## Exercise instructions
Retrieve all lines below that have the string "Expand".

(Collected data entries)
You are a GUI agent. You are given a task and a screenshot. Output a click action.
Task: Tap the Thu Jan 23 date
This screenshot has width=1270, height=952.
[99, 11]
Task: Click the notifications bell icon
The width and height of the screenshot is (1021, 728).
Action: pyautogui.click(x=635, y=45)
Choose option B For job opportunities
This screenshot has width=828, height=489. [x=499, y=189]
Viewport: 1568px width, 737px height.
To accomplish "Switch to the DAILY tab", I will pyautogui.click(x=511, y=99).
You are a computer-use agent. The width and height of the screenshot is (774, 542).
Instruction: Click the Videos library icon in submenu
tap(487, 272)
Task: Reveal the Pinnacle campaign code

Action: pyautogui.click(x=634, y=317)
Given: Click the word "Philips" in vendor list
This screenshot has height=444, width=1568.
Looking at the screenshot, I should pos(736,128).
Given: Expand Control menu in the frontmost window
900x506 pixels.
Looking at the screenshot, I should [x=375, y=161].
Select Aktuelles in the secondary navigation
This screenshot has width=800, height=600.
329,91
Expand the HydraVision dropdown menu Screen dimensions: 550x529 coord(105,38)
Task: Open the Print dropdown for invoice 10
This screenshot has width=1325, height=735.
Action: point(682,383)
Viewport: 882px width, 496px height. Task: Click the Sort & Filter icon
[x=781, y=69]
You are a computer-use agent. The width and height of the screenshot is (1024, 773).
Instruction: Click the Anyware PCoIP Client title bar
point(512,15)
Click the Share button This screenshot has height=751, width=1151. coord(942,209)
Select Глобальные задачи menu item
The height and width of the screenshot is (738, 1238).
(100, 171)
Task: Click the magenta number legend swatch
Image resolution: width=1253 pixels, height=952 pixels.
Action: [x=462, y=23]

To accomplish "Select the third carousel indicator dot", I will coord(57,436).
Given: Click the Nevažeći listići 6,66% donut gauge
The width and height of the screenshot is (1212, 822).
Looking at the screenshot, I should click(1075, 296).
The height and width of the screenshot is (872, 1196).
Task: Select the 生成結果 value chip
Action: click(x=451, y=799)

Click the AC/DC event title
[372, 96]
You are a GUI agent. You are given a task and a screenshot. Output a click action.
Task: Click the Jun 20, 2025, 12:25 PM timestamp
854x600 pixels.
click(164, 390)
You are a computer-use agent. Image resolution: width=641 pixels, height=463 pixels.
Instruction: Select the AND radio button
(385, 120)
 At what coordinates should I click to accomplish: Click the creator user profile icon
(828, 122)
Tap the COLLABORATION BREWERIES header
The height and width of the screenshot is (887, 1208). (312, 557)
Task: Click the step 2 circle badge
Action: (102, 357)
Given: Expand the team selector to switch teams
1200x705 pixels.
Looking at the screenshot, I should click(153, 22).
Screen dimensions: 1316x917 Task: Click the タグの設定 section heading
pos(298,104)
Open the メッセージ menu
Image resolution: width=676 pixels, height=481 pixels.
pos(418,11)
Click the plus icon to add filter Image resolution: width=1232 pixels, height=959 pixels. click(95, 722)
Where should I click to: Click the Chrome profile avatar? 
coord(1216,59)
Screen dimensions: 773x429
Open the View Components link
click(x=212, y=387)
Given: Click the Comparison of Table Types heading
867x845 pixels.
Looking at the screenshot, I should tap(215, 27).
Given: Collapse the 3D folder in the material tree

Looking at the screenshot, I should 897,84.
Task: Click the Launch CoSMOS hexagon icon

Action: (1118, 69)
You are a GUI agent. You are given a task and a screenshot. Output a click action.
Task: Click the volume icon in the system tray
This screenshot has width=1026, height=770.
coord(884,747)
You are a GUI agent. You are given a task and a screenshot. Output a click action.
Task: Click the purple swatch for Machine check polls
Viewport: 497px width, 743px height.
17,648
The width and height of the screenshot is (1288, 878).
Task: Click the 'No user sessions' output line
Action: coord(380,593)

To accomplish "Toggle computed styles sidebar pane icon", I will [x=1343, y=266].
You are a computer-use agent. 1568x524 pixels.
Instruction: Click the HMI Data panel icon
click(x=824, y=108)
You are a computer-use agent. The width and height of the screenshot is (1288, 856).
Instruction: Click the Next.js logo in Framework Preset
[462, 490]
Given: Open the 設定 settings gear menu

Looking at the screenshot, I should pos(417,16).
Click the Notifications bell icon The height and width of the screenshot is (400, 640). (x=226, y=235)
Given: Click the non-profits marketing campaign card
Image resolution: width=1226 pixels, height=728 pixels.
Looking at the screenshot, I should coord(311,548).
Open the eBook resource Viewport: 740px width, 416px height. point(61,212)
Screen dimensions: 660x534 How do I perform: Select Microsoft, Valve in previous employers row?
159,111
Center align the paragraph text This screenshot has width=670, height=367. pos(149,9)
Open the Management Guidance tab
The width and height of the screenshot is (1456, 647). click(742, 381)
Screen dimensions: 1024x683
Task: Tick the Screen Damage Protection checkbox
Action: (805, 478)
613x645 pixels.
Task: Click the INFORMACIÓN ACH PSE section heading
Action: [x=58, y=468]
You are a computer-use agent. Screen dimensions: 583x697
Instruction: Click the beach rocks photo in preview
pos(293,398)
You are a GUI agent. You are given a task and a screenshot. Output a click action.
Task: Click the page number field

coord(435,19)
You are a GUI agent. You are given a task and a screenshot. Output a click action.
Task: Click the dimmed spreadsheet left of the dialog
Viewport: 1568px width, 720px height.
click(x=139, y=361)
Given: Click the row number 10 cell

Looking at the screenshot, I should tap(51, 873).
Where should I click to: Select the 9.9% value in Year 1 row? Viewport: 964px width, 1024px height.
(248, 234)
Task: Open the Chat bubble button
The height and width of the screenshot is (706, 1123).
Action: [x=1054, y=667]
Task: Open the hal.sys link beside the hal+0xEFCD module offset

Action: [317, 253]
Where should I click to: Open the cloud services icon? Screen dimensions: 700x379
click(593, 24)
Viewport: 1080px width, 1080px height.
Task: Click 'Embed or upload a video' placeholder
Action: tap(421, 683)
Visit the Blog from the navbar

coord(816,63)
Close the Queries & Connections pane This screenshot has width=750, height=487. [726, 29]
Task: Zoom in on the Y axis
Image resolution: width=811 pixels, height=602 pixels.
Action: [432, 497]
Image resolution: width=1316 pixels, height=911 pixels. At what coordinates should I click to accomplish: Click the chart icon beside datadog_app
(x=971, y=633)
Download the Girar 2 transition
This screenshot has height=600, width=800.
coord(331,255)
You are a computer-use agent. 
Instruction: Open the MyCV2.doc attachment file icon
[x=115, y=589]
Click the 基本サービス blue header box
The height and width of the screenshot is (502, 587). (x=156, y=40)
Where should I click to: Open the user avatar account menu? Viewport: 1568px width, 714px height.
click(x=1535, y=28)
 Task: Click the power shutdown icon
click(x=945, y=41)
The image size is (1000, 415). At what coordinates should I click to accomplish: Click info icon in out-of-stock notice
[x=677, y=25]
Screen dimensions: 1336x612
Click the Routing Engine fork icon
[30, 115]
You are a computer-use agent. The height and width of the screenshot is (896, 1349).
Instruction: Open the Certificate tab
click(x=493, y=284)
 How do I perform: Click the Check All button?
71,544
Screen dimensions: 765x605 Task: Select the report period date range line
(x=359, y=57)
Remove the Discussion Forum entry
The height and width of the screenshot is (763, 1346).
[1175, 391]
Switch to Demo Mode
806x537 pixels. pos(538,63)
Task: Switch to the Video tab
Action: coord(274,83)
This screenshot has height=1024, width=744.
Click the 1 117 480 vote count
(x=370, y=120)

## Response for this exercise
Given: Expand Control menu in the frontmost window
Expand the HydraVision dropdown menu Screen dimensions: 550x529 coord(105,38)
Given: Expand the team selector to switch teams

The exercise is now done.